▶ _What the task requires_
Search the records for lines that contain the word "click". Copy them all.

Saved data entries:
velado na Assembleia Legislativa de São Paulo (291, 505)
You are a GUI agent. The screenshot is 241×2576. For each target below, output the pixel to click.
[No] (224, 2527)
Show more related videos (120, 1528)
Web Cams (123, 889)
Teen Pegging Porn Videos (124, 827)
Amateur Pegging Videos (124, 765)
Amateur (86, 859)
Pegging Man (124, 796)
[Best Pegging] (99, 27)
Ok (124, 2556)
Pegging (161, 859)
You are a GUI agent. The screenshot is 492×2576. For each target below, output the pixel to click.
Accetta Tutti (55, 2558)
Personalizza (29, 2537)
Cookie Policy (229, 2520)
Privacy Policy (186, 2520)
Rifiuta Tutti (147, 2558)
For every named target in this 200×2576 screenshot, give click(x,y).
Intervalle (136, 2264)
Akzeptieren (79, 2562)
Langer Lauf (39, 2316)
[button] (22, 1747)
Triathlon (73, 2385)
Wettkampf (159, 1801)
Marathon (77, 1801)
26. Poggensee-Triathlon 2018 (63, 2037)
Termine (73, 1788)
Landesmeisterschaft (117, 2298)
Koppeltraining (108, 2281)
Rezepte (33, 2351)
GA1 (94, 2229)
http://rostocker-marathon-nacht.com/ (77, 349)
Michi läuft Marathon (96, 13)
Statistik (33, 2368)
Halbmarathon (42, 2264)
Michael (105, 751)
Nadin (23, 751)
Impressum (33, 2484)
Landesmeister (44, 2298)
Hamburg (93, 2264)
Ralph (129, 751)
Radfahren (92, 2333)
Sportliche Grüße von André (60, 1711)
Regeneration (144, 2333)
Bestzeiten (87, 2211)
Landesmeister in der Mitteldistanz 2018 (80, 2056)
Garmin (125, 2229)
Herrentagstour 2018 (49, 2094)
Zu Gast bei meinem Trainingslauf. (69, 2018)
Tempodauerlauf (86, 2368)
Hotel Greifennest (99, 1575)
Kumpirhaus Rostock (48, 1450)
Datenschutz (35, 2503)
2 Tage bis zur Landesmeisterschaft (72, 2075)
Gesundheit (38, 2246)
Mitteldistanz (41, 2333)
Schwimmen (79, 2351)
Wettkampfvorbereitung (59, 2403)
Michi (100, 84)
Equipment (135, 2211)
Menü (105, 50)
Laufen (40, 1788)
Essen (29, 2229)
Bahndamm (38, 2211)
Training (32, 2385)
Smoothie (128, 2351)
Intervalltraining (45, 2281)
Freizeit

▶ _Answer box_
You are a GUI agent. The screenshot is 241×2576. For each target below, output the pixel to click.
You are a GUI agent. The screenshot is 492×2576. For each target below, output the pixel to click.
For every named target in this 200×2576 screenshot, give click(x,y).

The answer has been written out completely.